Calculations at image boundaries
For any neighborhood operation, conditions at data set boundaries become important. SmartNeighborhoodIterator defines a special class of neighborhood iterators that transparently handle boundary conditions. These iterators store a boundary condition object that is used to calculate a value of requested pixel indices that lie outside the data set boundary. New boundary condition objects can be defined by a user and plugged into SmartNeighboroodIterators as is appropriate for their algorithm.
- A SmartNeighborhoodIterator can be used in place of NeighborhoodIterator to iterate over an entire image region, but it will incur a penalty on performance. For this reason, it is desirable to process the image differently over distinct boundary and non-boundary regions. Itk's definition of image regions makes this easy to manage. The process is as follows: first apply the algorithm over all neighborhoods not on the image boundary using the fast NeighborhoodIterator, then process each region on the boundary using the SmartNeighborhoodIterator. The size of the boundary regions are defined by the radius of the neighborhood that you are using.
- Rewriting the inner product code using this approach looks like the following. (Here we are using the default SmartNeighborhoodIterator boundary condition and omitting some template parameters for simplicity.)
using RegionFinderType = NeighborhoodAlgorithm::ImageBoundaryFacesCalculator;
LaPlacianOperator<double, InputImageType::ImageDimension> OP;
RegionFinderType regionCalculator;
RegionFinderType::FaceListType regions;
RegionFinderType::FaceListType::iterator regions_iterator;
regions = regionCalculator( inputImage, regionToProcess, it.GetRadius() );
regions_iterator = regions.begin();
ImageIterator out;
out = ImageIterator(outputImage, *regions_iterator);
NeighborhoodIterator it (OP.GetRadius(), inputImage, *regions_iterator);
NeighborhoodInnerProduct IP;
out = out.Begin();
for (it.SetToBegin(); it != it.End(); ++it, ++out)
{
out.Set( IP( it, OP) );
}
SmartNeighborhoodInnerProduct SIP;
SmartNeighborhoodIterator sit;
for (regions_iterator++ ; regions_iterator != regions.end(); regions_iterator++)
{
out = ImageIterator(outputImage, *regions_iterator);
sit = SmartNeighborhoodIterator(OP.GetRadius(), inputImage, *regions_iterator);
for (sit.SetToBegin(); sit != sit.End(); ++sit, ++out)
{
out.Set( SIP( sit, OP) );
}
}
- The NeighborhoodAlgorithm::ImageBoundaryFacesCalculator is a special function object that returns a list of sub-regions, or faces, of an image region.

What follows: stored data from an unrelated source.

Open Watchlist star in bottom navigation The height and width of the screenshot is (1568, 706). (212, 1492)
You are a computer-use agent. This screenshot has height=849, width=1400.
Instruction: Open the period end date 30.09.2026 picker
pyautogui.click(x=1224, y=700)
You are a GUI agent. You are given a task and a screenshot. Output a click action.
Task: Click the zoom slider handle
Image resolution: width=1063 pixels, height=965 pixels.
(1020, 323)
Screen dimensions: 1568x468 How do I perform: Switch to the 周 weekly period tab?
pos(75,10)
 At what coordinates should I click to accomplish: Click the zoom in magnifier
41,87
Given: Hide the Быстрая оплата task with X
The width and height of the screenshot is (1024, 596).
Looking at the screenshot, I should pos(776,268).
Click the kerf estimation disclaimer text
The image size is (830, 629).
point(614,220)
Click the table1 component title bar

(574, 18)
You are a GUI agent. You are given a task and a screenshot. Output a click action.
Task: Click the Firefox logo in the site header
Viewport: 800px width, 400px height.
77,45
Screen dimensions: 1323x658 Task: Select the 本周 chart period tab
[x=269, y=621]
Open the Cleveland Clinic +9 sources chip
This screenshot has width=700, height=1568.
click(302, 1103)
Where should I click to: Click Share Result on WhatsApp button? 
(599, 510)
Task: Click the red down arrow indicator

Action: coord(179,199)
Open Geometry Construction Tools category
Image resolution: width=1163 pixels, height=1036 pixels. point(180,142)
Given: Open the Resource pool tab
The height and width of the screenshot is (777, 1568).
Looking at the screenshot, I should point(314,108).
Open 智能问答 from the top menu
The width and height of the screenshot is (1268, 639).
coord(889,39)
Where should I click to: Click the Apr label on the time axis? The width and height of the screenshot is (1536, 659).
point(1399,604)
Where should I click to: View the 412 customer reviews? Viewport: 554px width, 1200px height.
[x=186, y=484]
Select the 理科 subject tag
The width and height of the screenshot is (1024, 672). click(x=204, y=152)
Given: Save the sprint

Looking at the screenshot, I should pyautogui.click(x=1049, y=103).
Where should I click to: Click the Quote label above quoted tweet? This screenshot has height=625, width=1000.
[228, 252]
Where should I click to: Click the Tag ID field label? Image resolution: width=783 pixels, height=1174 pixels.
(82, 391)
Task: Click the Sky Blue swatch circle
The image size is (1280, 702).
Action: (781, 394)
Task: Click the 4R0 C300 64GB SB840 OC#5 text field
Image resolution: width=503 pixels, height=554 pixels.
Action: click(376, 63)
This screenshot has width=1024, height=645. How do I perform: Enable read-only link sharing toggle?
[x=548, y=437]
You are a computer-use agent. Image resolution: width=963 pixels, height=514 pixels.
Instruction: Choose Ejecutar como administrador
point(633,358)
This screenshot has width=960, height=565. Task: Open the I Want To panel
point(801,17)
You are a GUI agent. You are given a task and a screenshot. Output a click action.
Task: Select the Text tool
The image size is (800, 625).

The first region in the list corresponds to all the non-boundary pixels in the input image region. Subsequent regions in the list represent all of the boundary faces of the image (because an image region is defined only by a single index and size, no single composite boundary region is possible). The list is traversed with an iterator.
Further information
Many filters in Itk use the neighborhood iterators and operators. Some canonical examples of their use include the class of AnisotropicDiffusionFunctions and the morphological image filters. itk::WatershedSegmenter also makes extensive use of the neighborhood iterators.
- The best documentation of the API for these objects is are the class definitions themselves, since the API is subject to change as the toolkit matures and is refined.